[DATASET ENTRIES]

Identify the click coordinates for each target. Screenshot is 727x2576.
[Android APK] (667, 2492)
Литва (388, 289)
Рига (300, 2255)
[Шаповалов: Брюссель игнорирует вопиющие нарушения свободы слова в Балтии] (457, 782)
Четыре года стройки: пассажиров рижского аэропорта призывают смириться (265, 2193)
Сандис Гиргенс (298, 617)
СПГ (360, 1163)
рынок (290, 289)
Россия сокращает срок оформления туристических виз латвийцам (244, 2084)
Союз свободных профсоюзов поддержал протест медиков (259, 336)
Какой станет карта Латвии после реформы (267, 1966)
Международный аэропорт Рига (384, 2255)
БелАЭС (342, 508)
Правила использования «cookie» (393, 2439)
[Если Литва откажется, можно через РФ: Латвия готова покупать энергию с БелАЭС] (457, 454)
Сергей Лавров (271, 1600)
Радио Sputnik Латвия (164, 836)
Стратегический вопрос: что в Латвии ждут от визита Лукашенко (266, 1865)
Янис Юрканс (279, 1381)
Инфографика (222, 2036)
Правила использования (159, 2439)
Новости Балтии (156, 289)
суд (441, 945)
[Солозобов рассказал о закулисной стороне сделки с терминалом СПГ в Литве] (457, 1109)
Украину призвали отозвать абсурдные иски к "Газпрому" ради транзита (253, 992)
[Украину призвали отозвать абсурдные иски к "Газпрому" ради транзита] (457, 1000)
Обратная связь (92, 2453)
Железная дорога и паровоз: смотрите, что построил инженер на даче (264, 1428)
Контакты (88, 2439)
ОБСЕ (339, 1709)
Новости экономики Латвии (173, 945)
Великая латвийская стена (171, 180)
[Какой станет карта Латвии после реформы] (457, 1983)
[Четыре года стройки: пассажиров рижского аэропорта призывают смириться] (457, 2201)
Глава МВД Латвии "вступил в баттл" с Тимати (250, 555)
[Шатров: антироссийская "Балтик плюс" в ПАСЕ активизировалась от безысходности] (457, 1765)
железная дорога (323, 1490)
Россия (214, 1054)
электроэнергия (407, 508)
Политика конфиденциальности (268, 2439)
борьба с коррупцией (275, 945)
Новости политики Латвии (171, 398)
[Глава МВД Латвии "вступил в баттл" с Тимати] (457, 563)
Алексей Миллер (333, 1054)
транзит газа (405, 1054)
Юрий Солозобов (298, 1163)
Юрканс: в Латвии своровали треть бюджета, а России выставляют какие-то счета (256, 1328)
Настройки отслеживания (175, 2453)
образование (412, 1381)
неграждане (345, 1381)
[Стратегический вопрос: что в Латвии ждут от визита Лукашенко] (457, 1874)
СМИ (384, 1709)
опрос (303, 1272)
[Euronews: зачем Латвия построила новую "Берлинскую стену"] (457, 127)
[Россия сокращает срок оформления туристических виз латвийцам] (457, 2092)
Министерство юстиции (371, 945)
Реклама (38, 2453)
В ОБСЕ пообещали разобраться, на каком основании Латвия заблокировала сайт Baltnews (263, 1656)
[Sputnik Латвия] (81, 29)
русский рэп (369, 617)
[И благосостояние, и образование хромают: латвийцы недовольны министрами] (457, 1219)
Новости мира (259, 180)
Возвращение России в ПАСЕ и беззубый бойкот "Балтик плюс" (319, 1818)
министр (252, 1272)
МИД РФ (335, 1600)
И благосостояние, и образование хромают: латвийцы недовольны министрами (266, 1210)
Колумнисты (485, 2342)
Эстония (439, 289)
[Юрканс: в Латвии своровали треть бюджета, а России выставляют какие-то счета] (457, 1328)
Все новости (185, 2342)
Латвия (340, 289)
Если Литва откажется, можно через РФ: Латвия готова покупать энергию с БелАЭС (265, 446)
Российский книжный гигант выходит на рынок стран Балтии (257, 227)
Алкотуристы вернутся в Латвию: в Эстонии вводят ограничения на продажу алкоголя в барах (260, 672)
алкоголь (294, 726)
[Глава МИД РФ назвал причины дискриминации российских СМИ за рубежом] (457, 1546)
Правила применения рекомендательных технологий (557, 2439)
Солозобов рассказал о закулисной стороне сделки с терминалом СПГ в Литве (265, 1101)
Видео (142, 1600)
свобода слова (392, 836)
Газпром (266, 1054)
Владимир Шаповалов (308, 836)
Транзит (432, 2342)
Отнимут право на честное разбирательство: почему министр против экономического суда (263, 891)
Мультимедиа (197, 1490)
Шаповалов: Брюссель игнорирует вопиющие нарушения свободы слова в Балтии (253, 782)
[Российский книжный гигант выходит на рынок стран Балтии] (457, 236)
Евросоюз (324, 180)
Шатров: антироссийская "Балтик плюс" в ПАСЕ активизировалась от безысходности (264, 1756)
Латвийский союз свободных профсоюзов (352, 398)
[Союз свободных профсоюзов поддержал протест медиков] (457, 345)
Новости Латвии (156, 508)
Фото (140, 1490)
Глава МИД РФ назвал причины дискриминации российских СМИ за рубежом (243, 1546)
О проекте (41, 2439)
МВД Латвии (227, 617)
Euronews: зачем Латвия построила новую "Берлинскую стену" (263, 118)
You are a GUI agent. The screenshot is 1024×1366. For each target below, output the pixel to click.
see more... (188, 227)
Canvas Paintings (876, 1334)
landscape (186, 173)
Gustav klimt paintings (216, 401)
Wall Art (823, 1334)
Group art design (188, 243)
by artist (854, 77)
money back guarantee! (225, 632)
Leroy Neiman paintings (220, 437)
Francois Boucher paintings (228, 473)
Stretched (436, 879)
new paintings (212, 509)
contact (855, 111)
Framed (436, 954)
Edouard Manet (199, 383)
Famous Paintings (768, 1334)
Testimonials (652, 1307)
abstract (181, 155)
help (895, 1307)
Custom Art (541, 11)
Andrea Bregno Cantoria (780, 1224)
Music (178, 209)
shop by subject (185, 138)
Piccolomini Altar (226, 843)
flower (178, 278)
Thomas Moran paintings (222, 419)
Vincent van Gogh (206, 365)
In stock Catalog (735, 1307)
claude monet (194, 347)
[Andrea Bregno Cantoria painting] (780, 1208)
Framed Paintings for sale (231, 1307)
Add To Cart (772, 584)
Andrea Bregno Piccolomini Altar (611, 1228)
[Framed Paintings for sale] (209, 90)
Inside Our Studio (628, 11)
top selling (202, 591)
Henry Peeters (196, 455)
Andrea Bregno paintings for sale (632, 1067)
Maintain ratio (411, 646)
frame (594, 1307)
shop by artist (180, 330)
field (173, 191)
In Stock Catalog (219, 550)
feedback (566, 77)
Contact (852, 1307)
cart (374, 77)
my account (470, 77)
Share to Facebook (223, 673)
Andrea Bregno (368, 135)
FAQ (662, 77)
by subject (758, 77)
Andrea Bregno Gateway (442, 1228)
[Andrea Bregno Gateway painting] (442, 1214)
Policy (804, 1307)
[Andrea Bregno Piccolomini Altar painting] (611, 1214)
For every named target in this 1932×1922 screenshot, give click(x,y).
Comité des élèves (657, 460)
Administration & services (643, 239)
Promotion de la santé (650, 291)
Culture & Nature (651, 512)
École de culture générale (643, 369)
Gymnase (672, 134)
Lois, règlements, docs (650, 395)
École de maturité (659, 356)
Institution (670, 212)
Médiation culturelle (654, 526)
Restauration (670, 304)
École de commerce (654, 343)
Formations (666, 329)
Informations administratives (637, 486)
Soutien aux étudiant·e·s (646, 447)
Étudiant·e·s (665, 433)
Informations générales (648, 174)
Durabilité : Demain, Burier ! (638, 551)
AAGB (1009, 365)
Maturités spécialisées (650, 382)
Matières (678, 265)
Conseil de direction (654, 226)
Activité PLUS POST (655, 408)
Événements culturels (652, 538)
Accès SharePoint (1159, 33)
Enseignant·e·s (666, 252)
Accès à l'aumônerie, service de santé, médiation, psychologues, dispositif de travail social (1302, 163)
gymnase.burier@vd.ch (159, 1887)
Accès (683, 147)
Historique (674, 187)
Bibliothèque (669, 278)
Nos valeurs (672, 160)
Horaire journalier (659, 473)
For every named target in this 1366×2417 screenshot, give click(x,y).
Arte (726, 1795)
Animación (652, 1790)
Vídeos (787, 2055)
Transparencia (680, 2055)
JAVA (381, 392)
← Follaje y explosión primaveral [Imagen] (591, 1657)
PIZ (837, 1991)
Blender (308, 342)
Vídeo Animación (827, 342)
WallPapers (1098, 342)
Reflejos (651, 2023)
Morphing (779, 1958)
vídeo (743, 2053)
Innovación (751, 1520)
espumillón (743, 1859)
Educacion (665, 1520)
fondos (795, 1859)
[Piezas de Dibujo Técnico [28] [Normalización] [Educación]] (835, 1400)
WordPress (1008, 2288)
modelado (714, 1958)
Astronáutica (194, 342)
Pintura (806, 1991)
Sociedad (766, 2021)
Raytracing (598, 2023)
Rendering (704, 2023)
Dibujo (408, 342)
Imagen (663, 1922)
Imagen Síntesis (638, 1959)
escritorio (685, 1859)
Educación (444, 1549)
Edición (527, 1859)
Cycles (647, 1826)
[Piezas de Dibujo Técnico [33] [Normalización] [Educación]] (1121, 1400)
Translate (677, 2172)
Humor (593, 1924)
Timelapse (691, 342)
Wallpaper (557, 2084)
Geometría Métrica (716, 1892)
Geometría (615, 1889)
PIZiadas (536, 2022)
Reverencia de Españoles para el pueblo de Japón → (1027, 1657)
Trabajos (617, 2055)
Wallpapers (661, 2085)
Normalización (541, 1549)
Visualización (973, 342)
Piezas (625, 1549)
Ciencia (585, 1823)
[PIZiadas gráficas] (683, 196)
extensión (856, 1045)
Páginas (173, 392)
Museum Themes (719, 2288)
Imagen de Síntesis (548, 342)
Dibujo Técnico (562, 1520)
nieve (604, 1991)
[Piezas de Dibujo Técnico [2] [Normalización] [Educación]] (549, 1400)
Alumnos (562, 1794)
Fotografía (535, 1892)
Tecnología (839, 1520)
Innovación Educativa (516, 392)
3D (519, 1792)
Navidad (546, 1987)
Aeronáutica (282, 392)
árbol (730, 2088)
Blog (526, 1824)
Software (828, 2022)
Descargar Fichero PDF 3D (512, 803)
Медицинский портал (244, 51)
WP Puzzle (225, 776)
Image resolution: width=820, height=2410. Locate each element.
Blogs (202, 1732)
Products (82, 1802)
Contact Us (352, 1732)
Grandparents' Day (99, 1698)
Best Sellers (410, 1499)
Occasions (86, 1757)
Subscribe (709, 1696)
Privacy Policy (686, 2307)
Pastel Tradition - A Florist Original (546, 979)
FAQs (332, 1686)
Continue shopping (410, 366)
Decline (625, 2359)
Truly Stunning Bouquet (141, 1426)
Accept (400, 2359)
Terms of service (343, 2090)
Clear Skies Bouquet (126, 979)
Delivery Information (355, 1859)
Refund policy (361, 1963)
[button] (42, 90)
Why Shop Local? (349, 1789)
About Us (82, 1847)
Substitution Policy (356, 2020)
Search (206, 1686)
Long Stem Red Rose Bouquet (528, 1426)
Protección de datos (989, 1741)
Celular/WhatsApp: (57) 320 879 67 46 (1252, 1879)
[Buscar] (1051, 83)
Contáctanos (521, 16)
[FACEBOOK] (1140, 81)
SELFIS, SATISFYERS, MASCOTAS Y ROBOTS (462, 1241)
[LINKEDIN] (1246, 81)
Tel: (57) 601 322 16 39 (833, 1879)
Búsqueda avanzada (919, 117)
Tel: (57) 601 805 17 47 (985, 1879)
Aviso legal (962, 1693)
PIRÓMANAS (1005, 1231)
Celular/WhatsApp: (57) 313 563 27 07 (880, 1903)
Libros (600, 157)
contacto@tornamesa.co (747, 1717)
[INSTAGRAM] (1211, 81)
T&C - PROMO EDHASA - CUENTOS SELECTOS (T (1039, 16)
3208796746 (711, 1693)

[/DATASET ENTRIES]

Go through the records above, find each line with the string "карта", and copy it.

> EXERCISE SOLUTION
Какой станет карта Латвии после реформы (267, 1966)
[Какой станет карта Латвии после реформы] (457, 1983)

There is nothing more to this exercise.